Set problem: Rewrite the lines from the one containing "The height and" through the last line, changing "screenshot" to "screen capture" and leaving everything else unchanged. Do not include the pictures.

### Information given ###

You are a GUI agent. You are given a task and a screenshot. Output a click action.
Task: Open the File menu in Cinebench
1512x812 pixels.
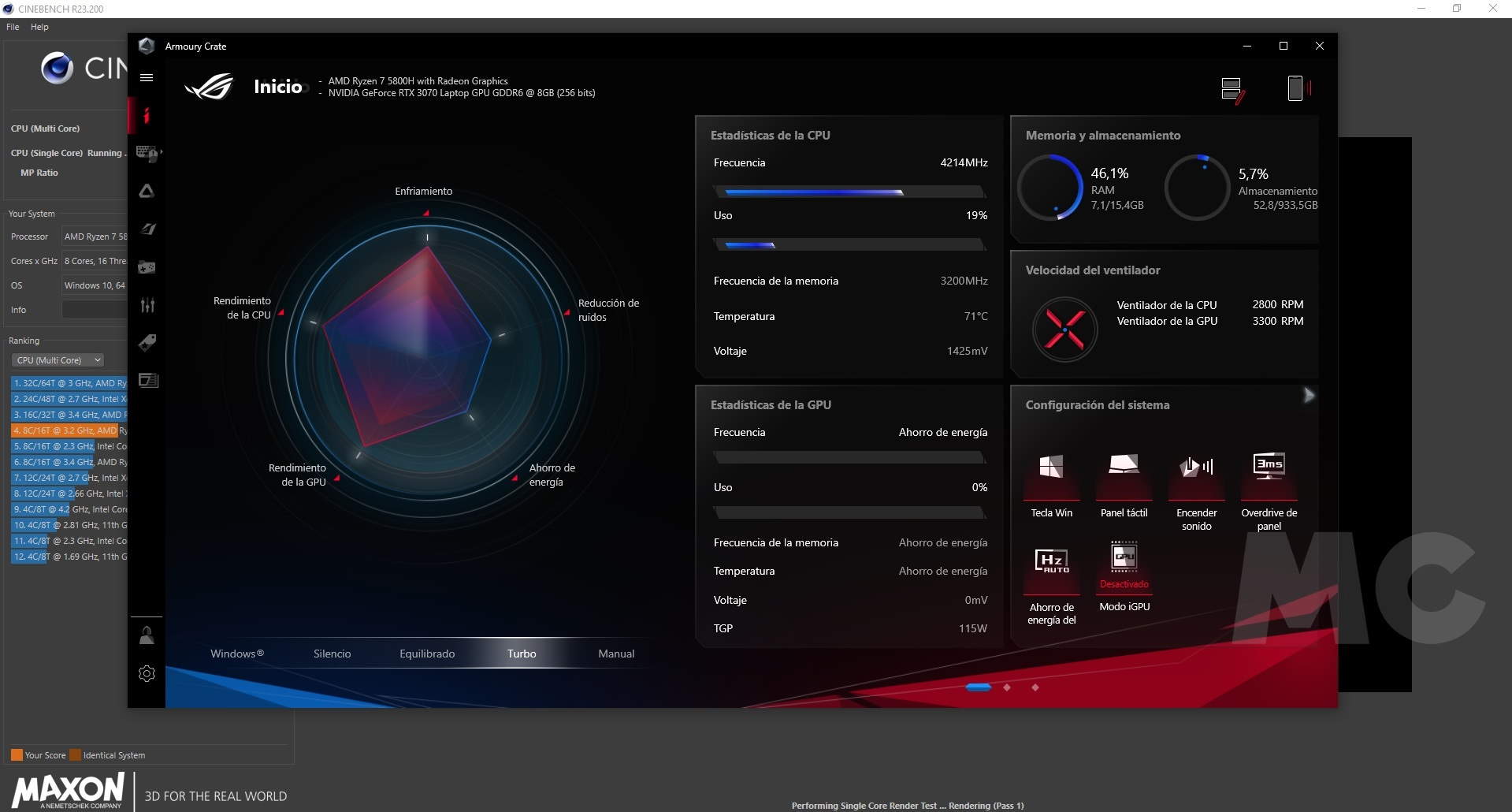(13, 27)
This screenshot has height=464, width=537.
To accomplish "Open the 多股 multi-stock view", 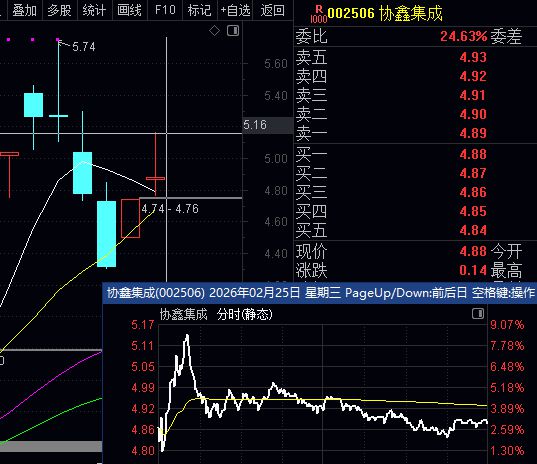I will click(60, 10).
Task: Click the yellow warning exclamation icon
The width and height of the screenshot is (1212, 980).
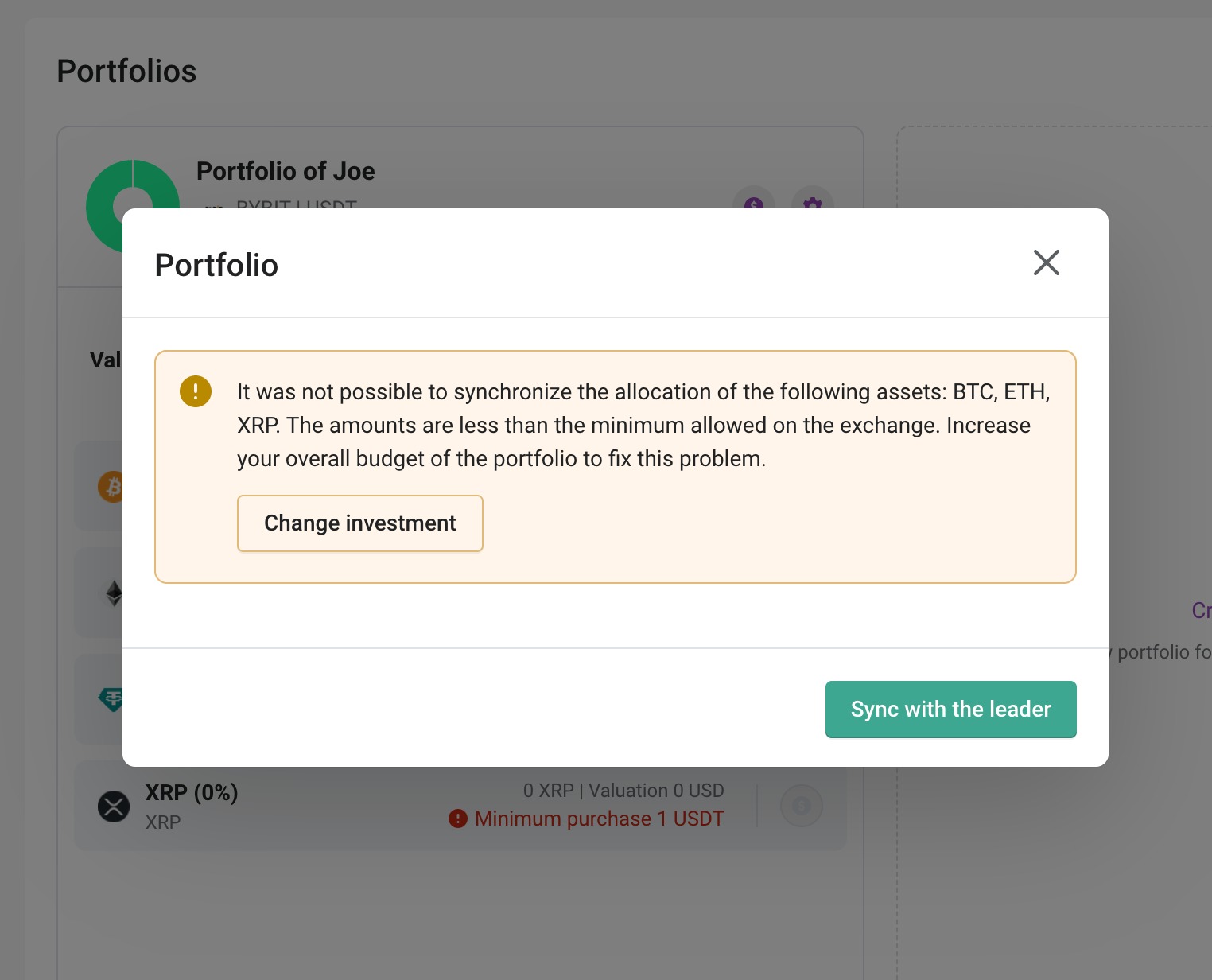Action: click(x=196, y=391)
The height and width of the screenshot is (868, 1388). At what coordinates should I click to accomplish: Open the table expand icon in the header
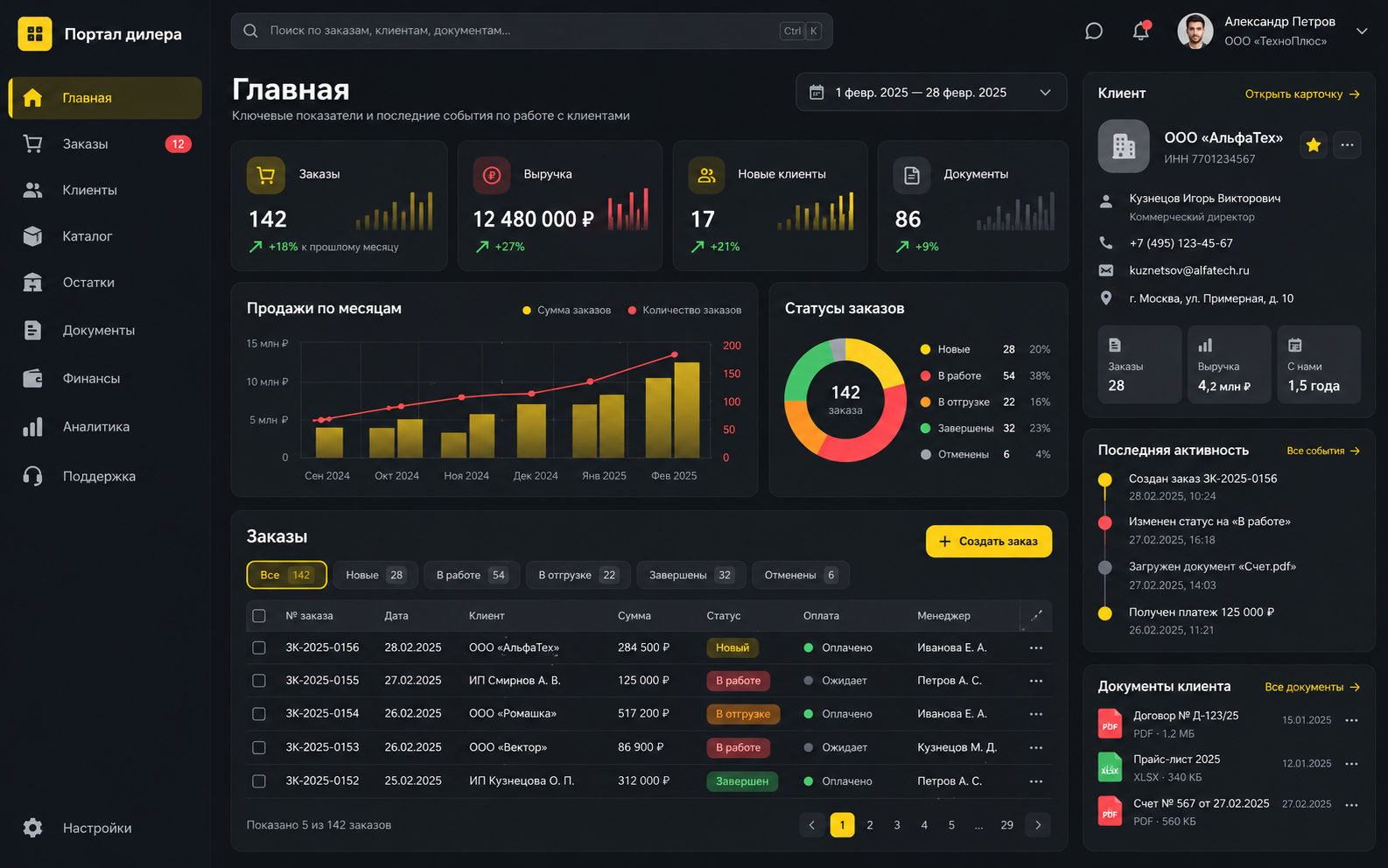pyautogui.click(x=1036, y=616)
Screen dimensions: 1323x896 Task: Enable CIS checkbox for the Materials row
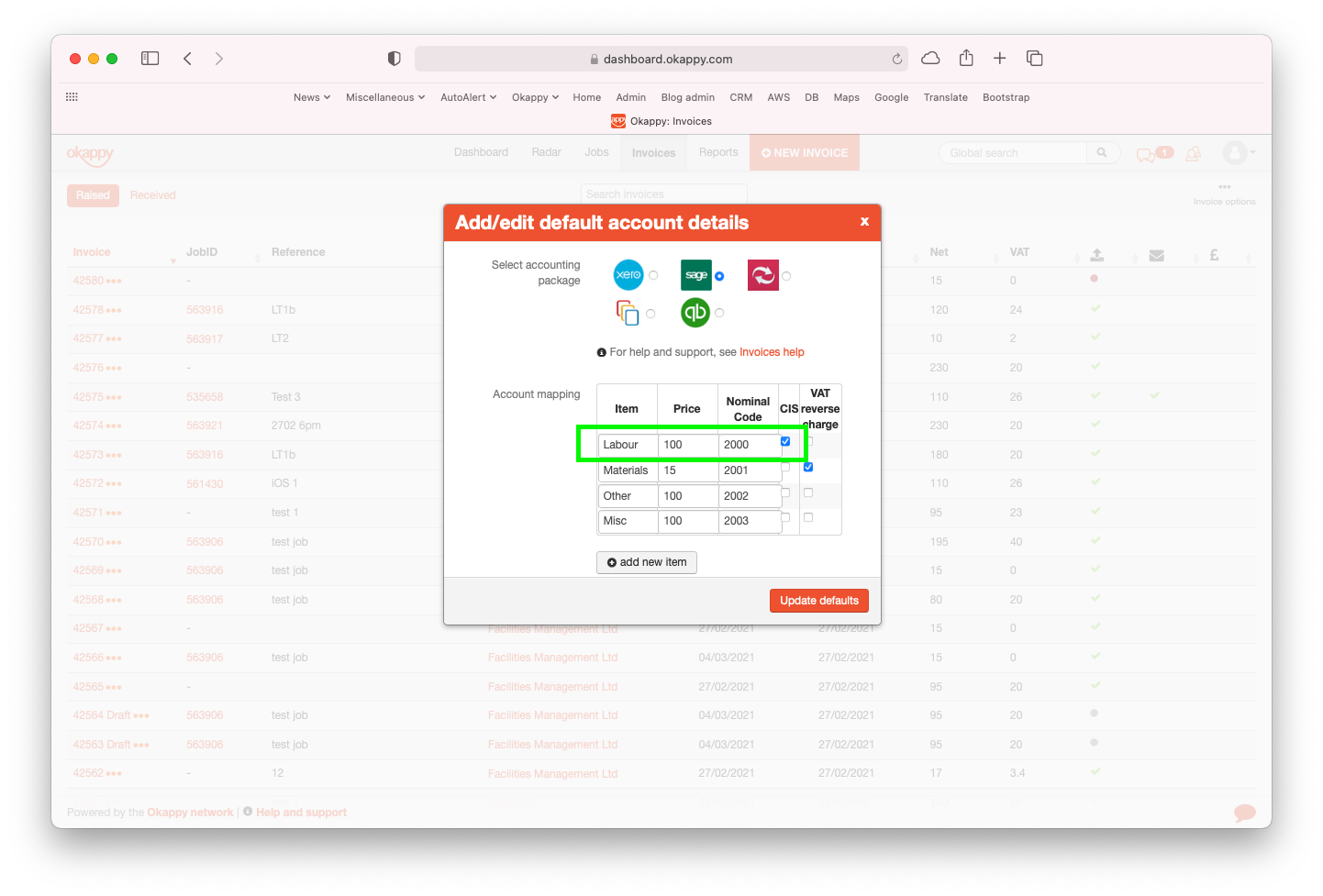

###

Solution to this task:
The height and width of the screen capture is (868, 1388). At what coordinates should I click to accomplish: Open the table expand icon in the header
pyautogui.click(x=1036, y=616)
Screen dimensions: 1323x896 Task: Enable CIS checkbox for the Materials row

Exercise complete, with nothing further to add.